It’s been about nine months since Harris County Precinct 2 Commissioner Adrian Garcia took the oath of office — a stretch that has included some disasters within the precinct. 

Speaking Tuesday at a Baytown Chamber of Commerce luncheon, Garcia outlined his efforts in addressing these issues in the precinct to improve conditions for all residents. 

Garcia said one of the first meetings he had when he started was with the Texas Department of Transportation to express the need to improve Interstate 10, specifically the San Jacinto Bridge, which was recently struck by a barge for the second time this year. 

“That bridge is a problem,” Garcia said. “If we’re going to keep industry going then we have to accelerate ideas and concepts for I-10.” 
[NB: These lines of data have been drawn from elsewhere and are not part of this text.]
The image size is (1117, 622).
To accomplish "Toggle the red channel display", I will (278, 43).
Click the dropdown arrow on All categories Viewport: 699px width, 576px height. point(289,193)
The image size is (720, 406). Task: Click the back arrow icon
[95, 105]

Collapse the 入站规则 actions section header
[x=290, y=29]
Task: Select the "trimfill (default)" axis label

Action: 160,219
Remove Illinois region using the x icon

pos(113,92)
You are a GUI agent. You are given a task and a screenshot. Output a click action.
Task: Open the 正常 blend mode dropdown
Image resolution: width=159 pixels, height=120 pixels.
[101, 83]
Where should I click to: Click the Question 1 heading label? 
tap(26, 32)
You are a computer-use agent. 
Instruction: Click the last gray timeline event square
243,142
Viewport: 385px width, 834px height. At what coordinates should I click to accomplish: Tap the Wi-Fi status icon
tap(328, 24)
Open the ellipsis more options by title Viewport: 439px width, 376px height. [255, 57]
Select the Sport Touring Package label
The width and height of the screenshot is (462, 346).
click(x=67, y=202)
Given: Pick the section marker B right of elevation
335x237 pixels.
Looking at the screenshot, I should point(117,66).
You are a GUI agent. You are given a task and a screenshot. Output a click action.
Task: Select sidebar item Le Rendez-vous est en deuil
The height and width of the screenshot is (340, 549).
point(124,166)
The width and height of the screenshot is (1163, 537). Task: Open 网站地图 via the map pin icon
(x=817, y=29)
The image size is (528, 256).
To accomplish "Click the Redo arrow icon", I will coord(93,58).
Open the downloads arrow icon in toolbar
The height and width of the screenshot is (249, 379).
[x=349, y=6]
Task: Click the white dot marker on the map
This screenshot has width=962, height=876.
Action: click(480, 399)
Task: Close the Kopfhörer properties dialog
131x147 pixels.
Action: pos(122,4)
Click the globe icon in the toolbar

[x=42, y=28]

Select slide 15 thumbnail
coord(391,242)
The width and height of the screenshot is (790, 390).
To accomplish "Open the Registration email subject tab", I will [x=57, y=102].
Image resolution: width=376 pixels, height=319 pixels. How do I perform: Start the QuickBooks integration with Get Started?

He said the constant traffic on the interstate is not good for business, is not good for public safety and is an issue that will take a collective effort. 

“These are the things I’ve worked hard on at the start my administration. It’s important we encourage our respective partners to think collaboratively on how we can get something done sooner rather than later,” Garcia said. “One of the things we talked about is a collaboration between the Harris County Toll Road Authority, Metro and 

TxDOT specifically on I-10.” 

Garcia identified the need to be creative and need for a willingness to fight for funding to solve the issue that I-10 and the San Jacinto Bridge currently pose. 

“We have to raise the flag on these issues, we have to fight for the resources, we have to be willing to push the envelope, and that’s precisely what I’m doing,” Garcia said.  

Another major concern among all of Harris County, and of Garcia and Pct. 2 residents, is flooding. Garcia said it’s critical that flood bond projects are done well, as quickly as possible, as cost-effectively as possible and they’re completed with standard engineering projects in mind. 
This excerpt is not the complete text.